— begin RECORDS TO USE —

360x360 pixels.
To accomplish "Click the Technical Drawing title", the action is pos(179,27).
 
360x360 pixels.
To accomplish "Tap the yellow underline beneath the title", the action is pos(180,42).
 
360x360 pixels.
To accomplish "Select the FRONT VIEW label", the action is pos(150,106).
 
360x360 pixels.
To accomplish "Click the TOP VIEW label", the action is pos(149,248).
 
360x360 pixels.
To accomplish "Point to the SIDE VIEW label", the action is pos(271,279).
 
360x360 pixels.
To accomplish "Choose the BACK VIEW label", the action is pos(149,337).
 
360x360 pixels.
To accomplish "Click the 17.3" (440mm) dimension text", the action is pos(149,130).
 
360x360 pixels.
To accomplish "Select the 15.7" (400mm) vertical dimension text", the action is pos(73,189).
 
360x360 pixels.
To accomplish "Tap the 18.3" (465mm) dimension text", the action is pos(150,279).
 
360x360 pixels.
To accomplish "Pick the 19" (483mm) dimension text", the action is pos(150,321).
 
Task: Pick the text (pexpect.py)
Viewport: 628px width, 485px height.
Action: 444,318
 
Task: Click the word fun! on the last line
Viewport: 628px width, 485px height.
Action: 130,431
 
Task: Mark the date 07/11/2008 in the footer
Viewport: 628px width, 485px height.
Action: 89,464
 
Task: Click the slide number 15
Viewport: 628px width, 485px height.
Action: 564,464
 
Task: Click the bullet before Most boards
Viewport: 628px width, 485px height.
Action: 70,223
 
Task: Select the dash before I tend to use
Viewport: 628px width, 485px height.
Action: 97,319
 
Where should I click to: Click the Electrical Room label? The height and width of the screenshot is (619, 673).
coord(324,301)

— end RECORDS TO USE —
— begin RECORDS TO USE —

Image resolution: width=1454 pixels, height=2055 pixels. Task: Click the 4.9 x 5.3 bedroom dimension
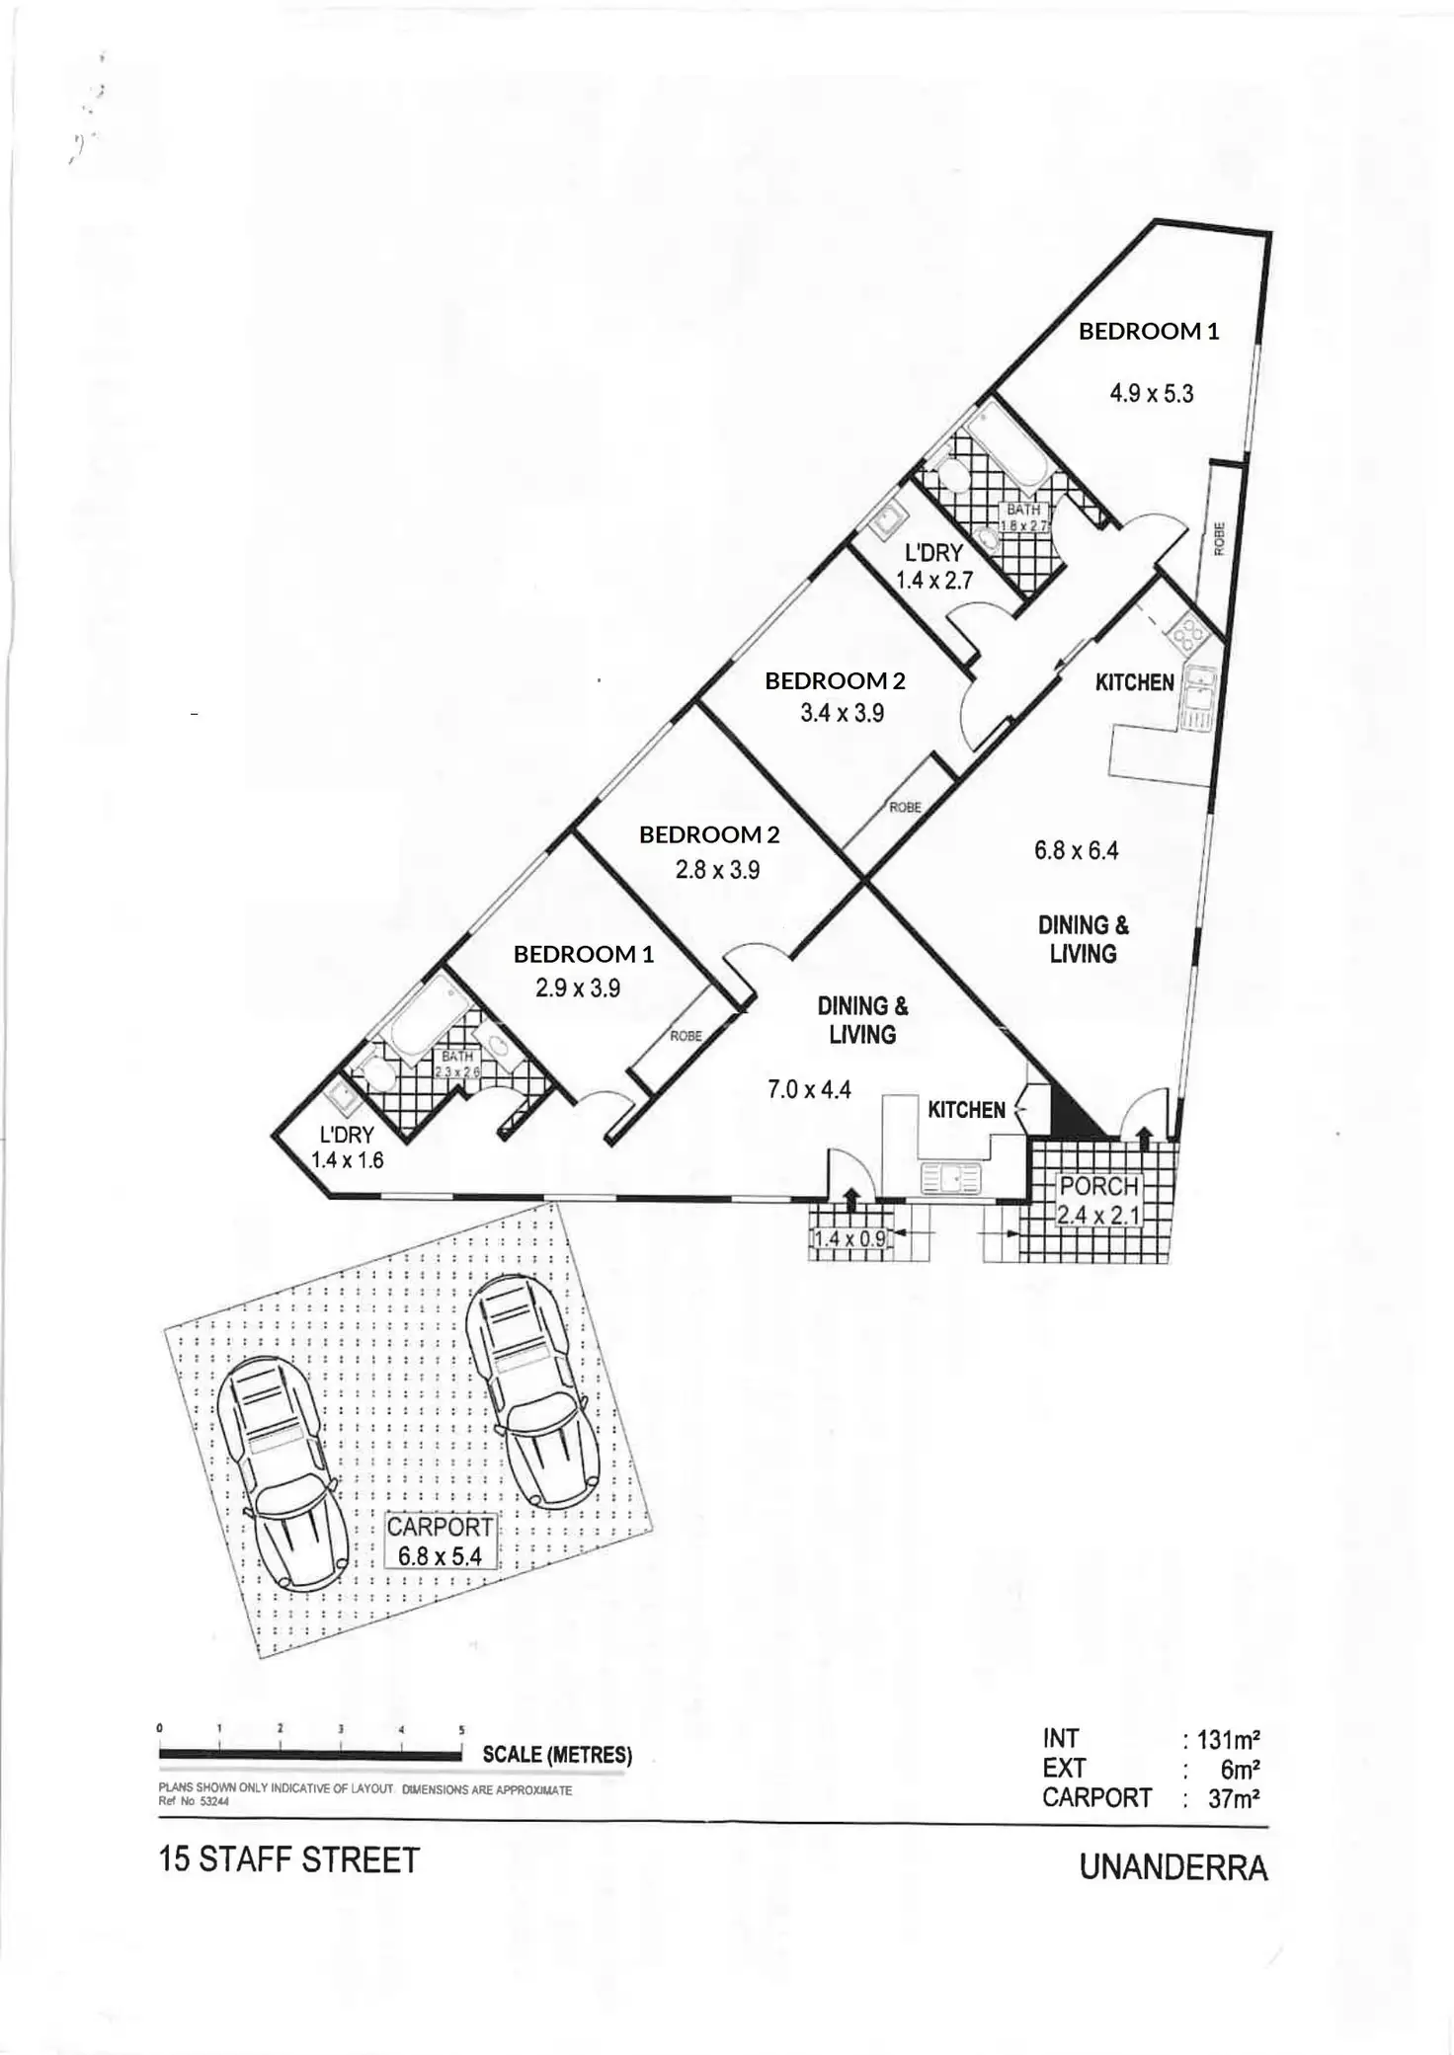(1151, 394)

— end RECORDS TO USE —
— begin RECORDS TO USE —

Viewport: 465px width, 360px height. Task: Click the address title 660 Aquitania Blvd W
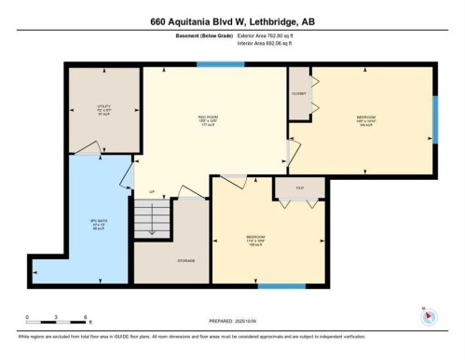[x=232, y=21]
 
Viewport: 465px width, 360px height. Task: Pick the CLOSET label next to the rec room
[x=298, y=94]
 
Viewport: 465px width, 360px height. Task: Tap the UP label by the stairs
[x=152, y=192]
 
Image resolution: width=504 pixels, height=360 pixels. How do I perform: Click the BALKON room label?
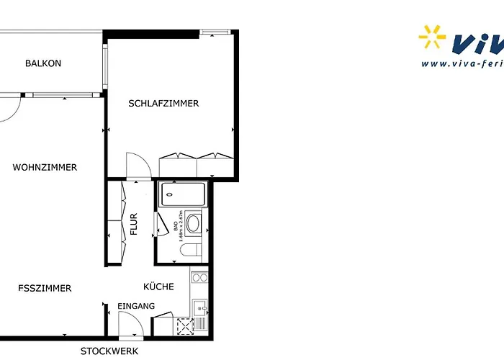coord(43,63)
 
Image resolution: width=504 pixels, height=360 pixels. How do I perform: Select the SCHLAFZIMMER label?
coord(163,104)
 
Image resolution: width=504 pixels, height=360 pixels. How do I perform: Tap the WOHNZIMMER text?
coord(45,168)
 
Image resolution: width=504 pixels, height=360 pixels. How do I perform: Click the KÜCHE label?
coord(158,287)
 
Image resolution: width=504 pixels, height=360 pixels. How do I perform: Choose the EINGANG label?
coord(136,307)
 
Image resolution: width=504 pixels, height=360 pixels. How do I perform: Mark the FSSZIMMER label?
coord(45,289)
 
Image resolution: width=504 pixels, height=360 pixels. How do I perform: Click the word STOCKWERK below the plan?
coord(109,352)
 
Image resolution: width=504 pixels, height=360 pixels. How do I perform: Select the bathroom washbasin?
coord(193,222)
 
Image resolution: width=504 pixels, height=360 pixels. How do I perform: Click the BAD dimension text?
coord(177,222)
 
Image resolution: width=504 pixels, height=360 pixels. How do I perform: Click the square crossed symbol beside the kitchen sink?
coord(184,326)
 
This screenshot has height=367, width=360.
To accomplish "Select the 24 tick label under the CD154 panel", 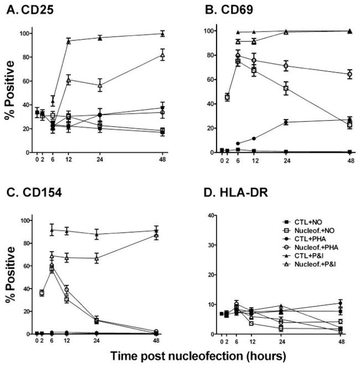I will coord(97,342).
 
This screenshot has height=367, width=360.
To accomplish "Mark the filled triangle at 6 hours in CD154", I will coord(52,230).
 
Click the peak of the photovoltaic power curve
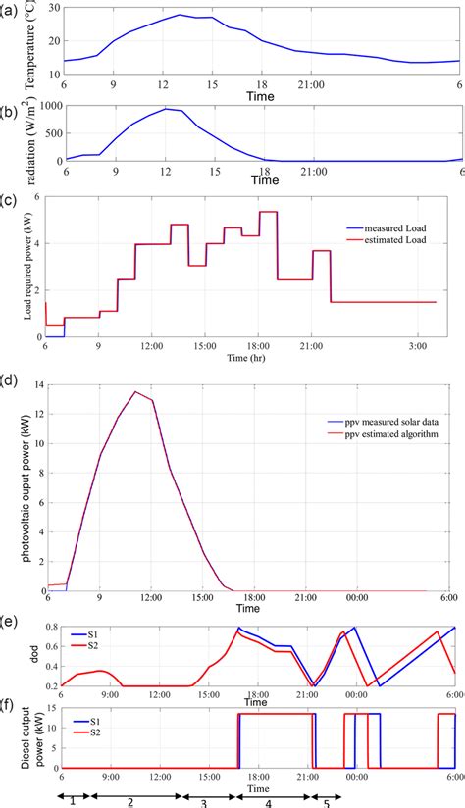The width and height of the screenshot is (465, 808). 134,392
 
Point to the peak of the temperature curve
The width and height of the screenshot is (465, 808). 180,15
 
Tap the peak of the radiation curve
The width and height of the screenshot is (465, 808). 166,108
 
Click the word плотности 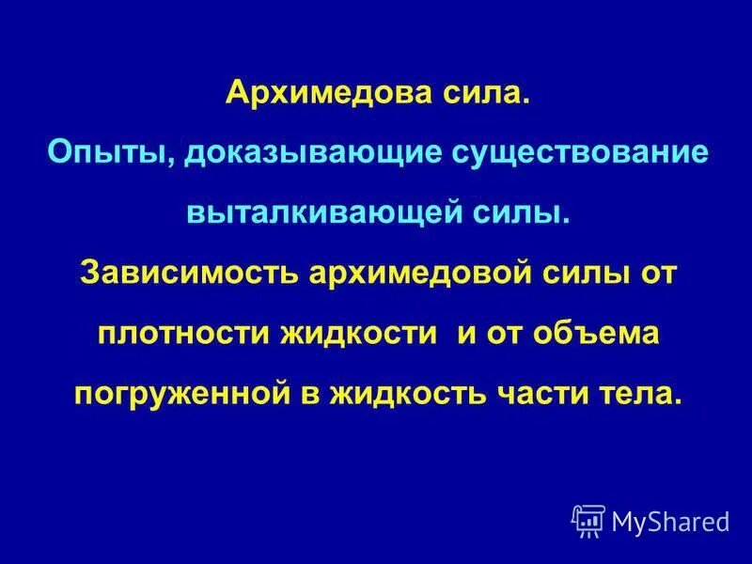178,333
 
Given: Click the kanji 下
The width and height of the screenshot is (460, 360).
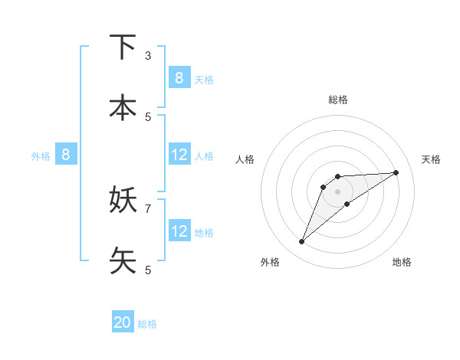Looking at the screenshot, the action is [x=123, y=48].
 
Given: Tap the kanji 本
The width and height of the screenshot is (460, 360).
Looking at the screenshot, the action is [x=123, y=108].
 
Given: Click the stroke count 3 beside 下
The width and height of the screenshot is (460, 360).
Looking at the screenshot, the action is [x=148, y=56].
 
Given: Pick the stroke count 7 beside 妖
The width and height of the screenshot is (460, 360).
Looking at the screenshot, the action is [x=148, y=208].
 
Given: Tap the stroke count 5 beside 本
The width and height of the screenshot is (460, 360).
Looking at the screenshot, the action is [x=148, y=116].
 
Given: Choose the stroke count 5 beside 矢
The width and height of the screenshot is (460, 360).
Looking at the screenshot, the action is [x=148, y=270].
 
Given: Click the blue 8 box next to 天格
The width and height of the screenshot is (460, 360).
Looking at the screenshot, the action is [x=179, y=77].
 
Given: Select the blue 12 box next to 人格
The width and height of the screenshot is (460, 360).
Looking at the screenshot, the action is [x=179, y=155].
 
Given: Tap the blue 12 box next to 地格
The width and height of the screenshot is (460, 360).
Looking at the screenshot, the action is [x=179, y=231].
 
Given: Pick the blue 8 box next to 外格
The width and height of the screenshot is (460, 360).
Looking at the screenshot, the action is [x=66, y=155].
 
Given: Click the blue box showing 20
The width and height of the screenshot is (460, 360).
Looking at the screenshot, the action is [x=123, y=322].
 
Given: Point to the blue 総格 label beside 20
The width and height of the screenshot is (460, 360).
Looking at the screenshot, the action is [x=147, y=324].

— end RECORDS TO USE —

Rewrite the data above, from the line containing "Task: Mark the date 07/11/2008 in the footer" through the line containing "coord(324,301)", as a Markdown table with a Row column numbering each line and a Line column holding its text. Leave out blank lines.

▶ _COMPLETE ANSWER_:
| Row | Line |
|---|---|
| 1 | Task: Mark the date 07/11/2008 in the footer |
| 2 | Viewport: 628px width, 485px height. |
| 3 | Action: 89,464 |
| 4 | Task: Click the slide number 15 |
| 5 | Viewport: 628px width, 485px height. |
| 6 | Action: 564,464 |
| 7 | Task: Click the bullet before Most boards |
| 8 | Viewport: 628px width, 485px height. |
| 9 | Action: 70,223 |
| 10 | Task: Select the dash before I tend to use |
| 11 | Viewport: 628px width, 485px height. |
| 12 | Action: 97,319 |
| 13 | Where should I click to: Click the Electrical Room label? The height and width of the screenshot is (619, 673). |
| 14 | coord(324,301) |